15-member NatGeo team to travel up Ganga to study plastic pollution
An all-women team of 15 researchers and engineers will be part of a National Geographic expedition that will travel up the Ganga from the Bay of Bengal to its source in the Gangotri glacier to study the flow of plastics in the river system.
The expedition will be undertaken by boat, road and rail over four months, of which two months will be in summer beginning at the end of May and two months after the monsoon.
Every year, 9 million metric tonnes of plastic is dumped in the world’s water systems, which ends up in the oceans. In India, plastic contributes nearly 60% of the waste reaching the oceans, according to the National Centre for Coastal Research.
“Most of it comes from fishing nets and the polythene and plastics discarded on land near the mainland.

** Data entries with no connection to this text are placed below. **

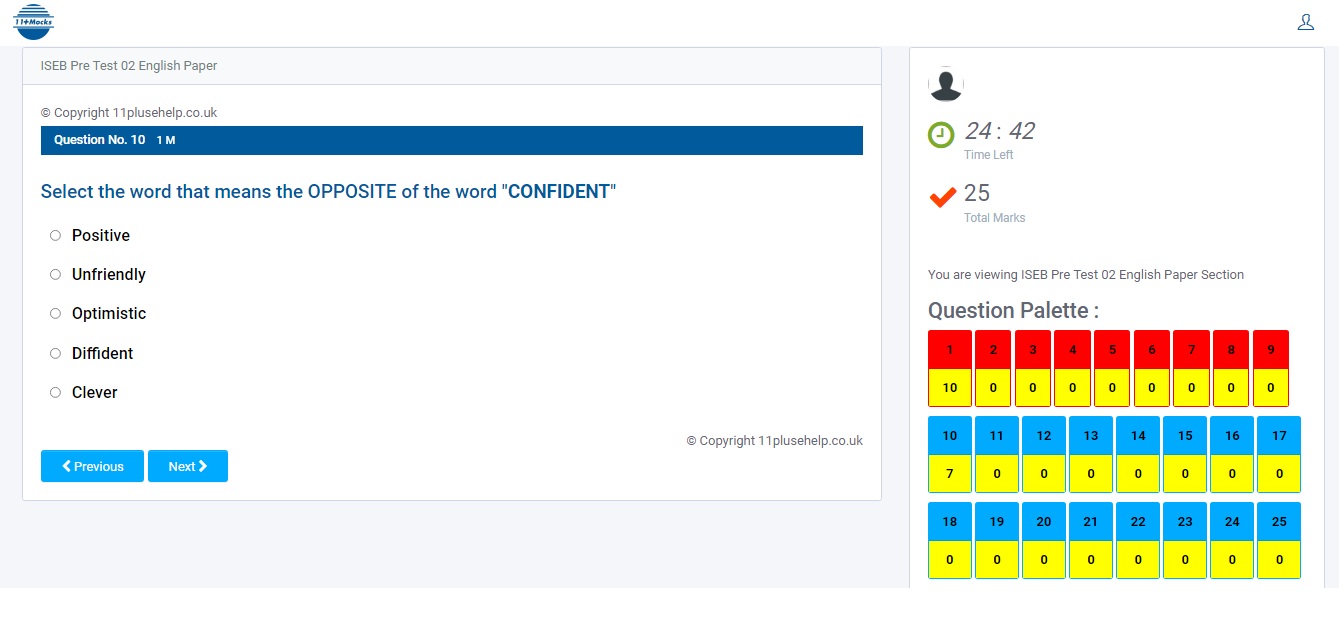Click the green clock timer icon
This screenshot has height=631, width=1339.
(941, 135)
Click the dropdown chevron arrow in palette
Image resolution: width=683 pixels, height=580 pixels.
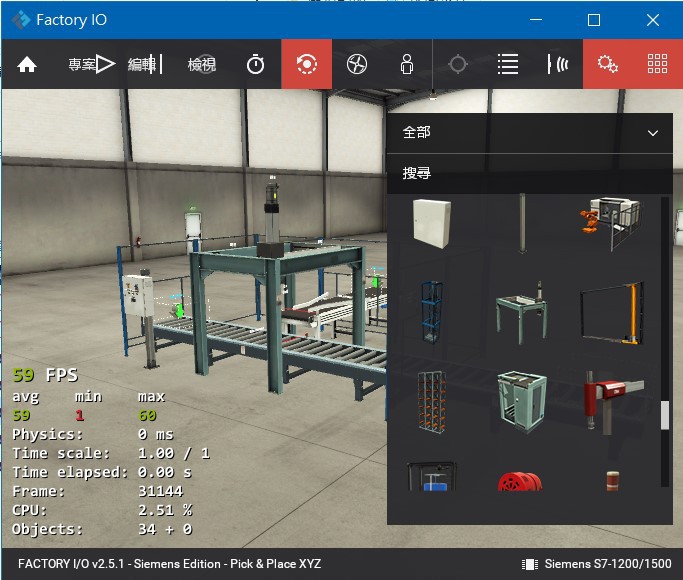click(x=653, y=133)
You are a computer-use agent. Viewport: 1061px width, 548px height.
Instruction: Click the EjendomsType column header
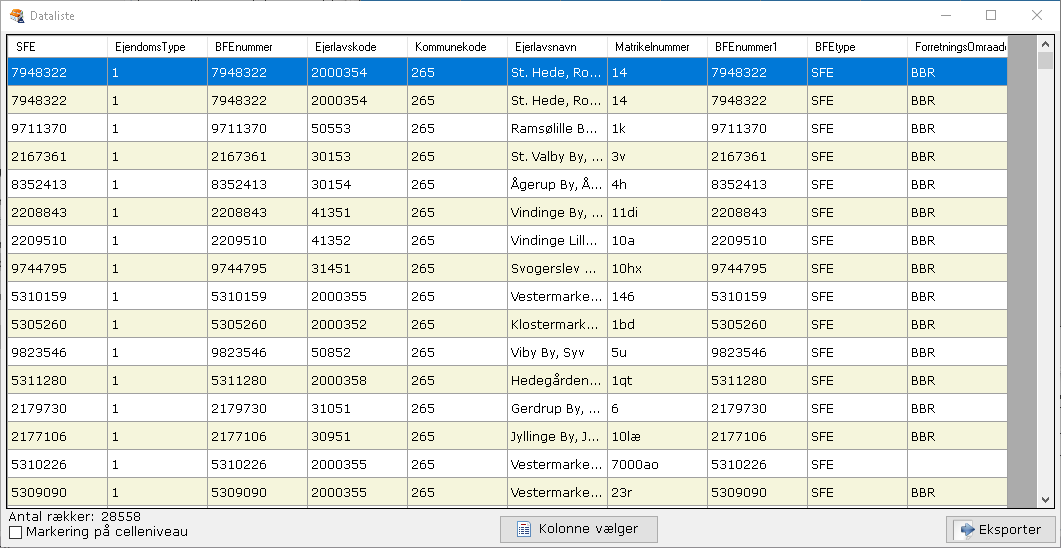156,47
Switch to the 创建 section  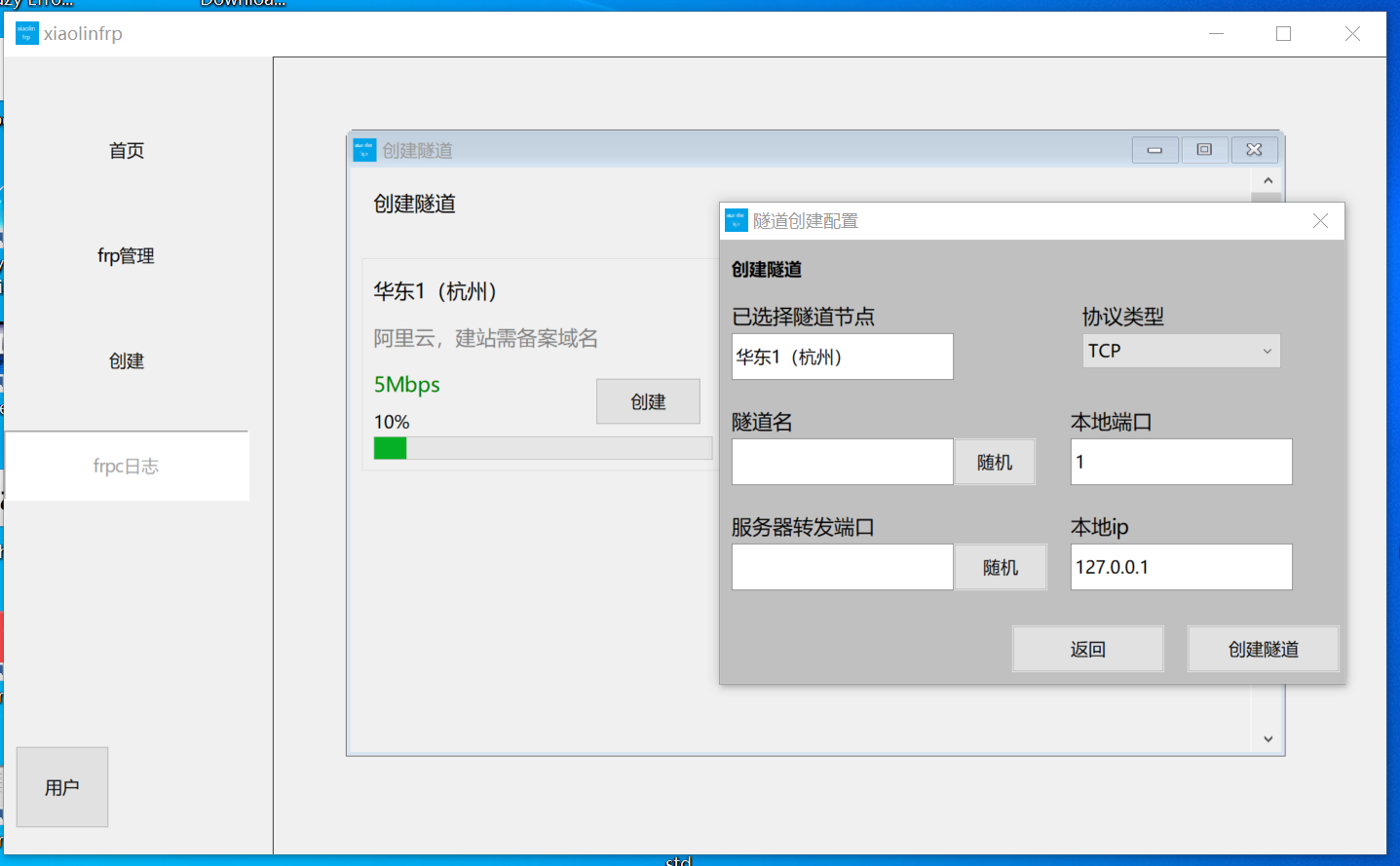[126, 360]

Near Andaman and Nicobar islands, we found plastic transported by ocean currents even around uninhabited islands. The highest density of plastics is found along the coastlines, which increases during floods, suggesting an important role of the rivers,” said Dr S Srinivasalu, director, Institute of Ocean Management, Anna University, Chennai.
Last year, on World Environment Day on June 5, Prime Minister Narendra Modi had announced that all single-use plastics will be banned in India by 2022. The India-backed resolution on addressing the problem of single-use plastics was adopted by the fourth UN Environment Assembly in March 2019. The Ganga was chosen for the expedition as it is one of the world’s iconic waterways and supports an estimated 600 million people.
“Additionally, India has positioned itself as a leader in tackling plastic pollution and National Geographic wants to provide them with the tools to help continue those efforts,” said Heather Koldewey, scientific co-lead of the expedition and senior technical advisor at Zoological Society of London. Alongwith her, Jenna Jambeck, National Geographic Fellow and professor at University of Georgia would be leading the expedition.
The Dehradun-based Wildlife Institute of India is the India partner for the expedition. “It will help better understand and document how plastic waste travels from source to sea and to fill critical knowledge gaps around plastic flow, load and composition,” said Koldewey.